Originally posted by @Jeff Gold:

@Paul Sandhu according to reports it will only bring in 50 full time jobs. What are you seeing on your end that makes you believe it will increase need for str or ltr?  
Appreciate your insights! 

I don't rent to local people.  Just traveling workers with a per diem. Construction will take 2 years.

I'm in San Jose and I rent a 4 bd for $3450 and invest in RE elsewhere, but part of my master plan is to retire in 2027 and get the heck out of here and travel the world a bit. You can also invest outside the US. I don't like US RE because it is too expensive to buy and maintain. Mexico property tax is .1% - my last year's property tax with early pay discount was $74. When I had a house in Tracy, I was paying $4000 per year. In San Jose you will be paying over $10K per year.

I agree with @Collin Chan about Raleigh, NC and STR's. If that's your consideration @Jay Wang, do some research on this area. As of February, 2021 Raleigh imposed new regulations on STR’s, making permits mandatory for operators. Not a big deal in the grand scheme but prior regulations has made this a market in flux and something to consider. Best of luck! 

Hey @Jay Wang!

I'd suggest hitting up the David Greene team and having their house hacking specialist find you a creative solution to house hacking in the bay area! If you need a referral to someone in that shop, I'm happy to help. 

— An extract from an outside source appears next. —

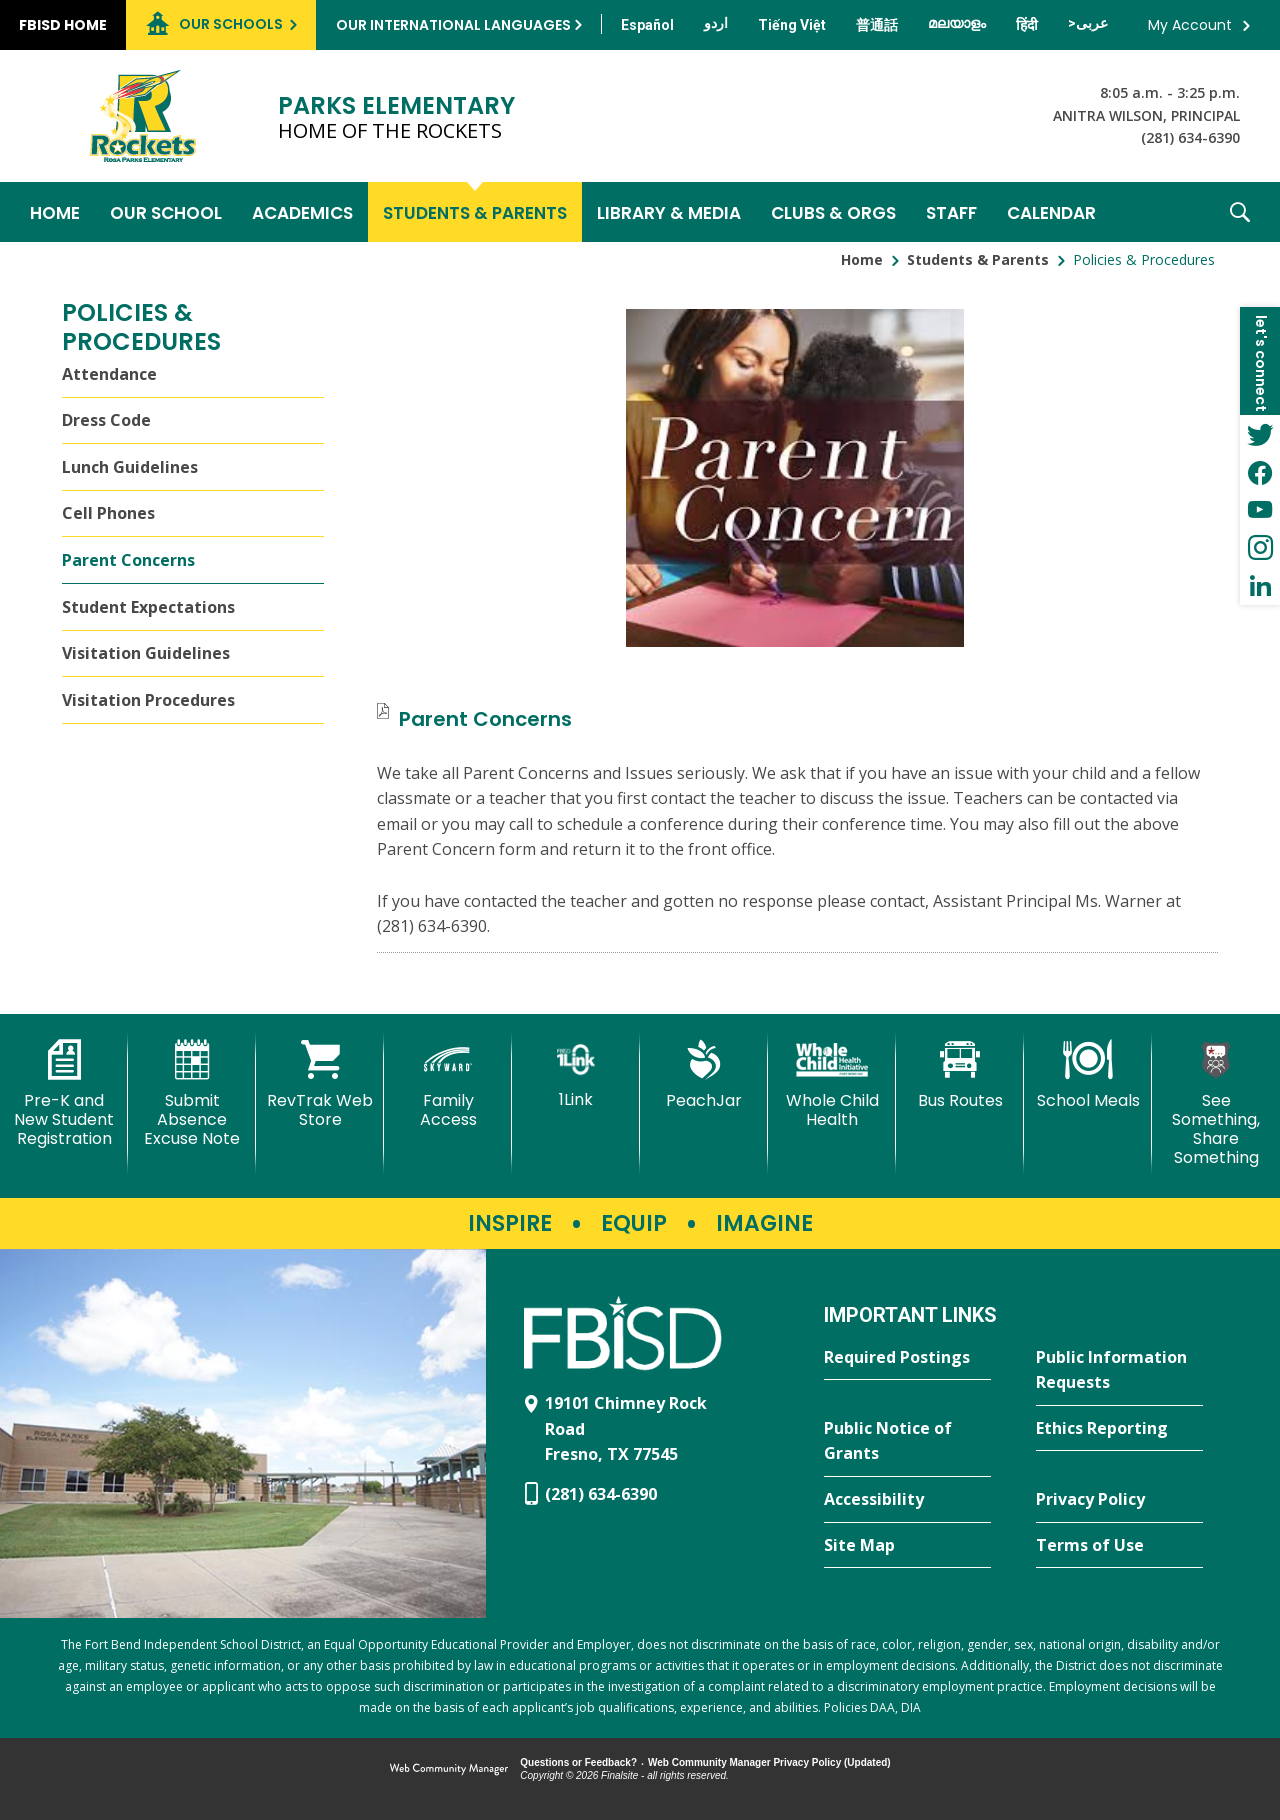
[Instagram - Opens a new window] (1260, 548)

Another option is to invest in the triangle area (Raleigh-Durham-Chapel Hill) with a strategic mindset. While Raleigh is strict with their STR laws, Durham is more open to the strategy. Durham is the undervalued market in the triangle - average price is 400k, below the national average (443k), almost 50k under the City of Raleigh average (448k) but still has great proximity to RTP. Current estimates has the Triangle market growing another 8-10% in 2022 alone after almost 20% growth in 2021.

Hope this helps!

Don't hate your life haha. You only get one. Invest where the numbers and regulations make sense. 

@Justin R. This is the best of both worlds. Great answer and I would like to emphasize. If you purchase a duplex with an owner occupied loan this isn’t your forever home. On par of most owner occupied loans you only have to stay there for a year. Move out, cash flow, hopefully experience that appreciation you mentioned.

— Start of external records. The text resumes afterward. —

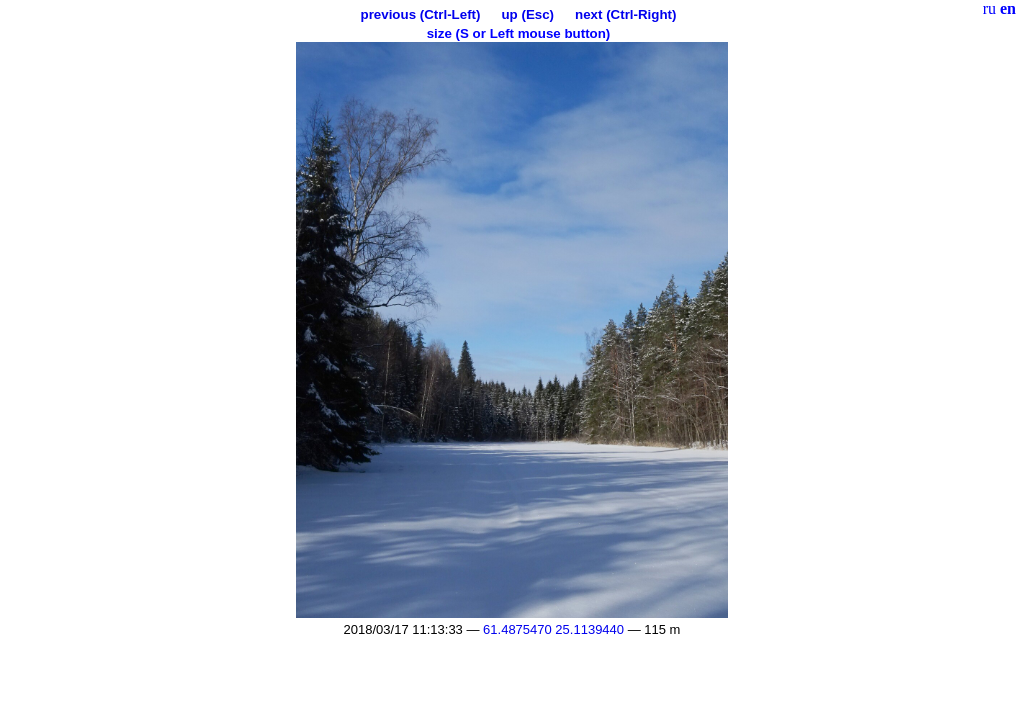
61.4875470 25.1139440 (553, 629)
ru (989, 8)
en (1008, 8)
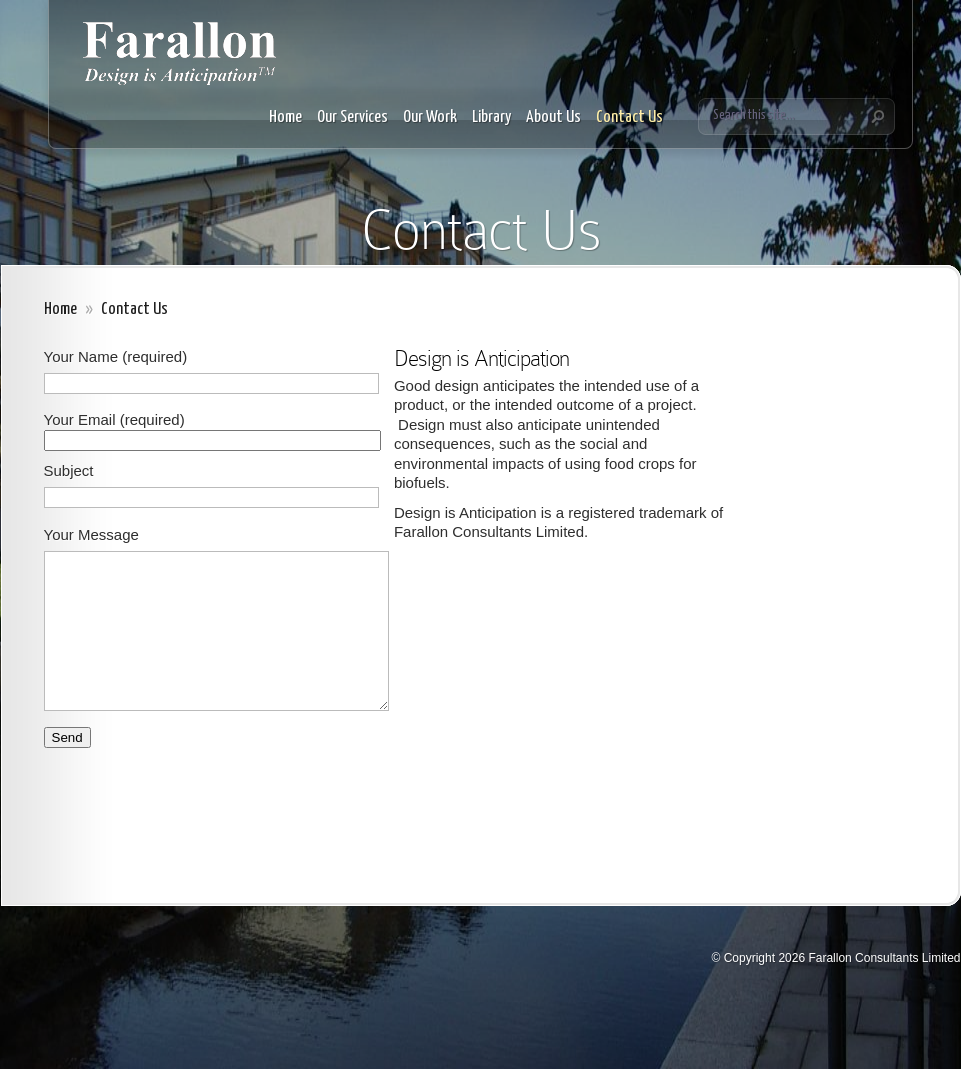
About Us (553, 117)
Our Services (352, 117)
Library (491, 117)
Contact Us (629, 117)
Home (285, 117)
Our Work (430, 117)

@Jay Wang house hack! Buy a 3 or 4 family. Live in 1 unit rent out the others..

Then buy your primary home and rent out the unit you’re living in :))))

My vote is #2,  but don't limit yourself to that area! There are so many cities with potential where you can find great properties that cash flow and will appreciate. Happy Hunting.

@Jay Wang we currently live in So-Cal. Where we live the median price for a house is $900k+. We were priced out of the market years ago. So, we are renting for $2500/month and buying investment real estate instead to increase our income. At some point we will buy local and house hack. Research house hacking. This is where you live in a property & rent it out to tenants to lower your cost of living (a house or small multi). It’s worth looking into both options. Good luck!

Piggybacking off of @Justin R. , and I would vet this with a CPA before you start your strategy, but I believe that when you have a duplex or multifamily that is your primary residence as well, you can split the equity by the portion that you use as a primary residence and the part you use as "investment" property. 

What that means for someone like you in an appreciating area, is that you can kind of grow your primary residence bucket and your investment equity at the same time. The primary residence portion (provided you live there for 2/5 years) will be tax exempt up to $250k of profit. However, the investment portion, while taxable, can be 1031 exchanged for another investment property. 

Not saying that this is the ideal way to go or the way that the numbers over time will work out the best, but you will be able to use really good leverage in a highly appreciating area which is always a plus, and you can potentially pivot to your own SFR and some income properties.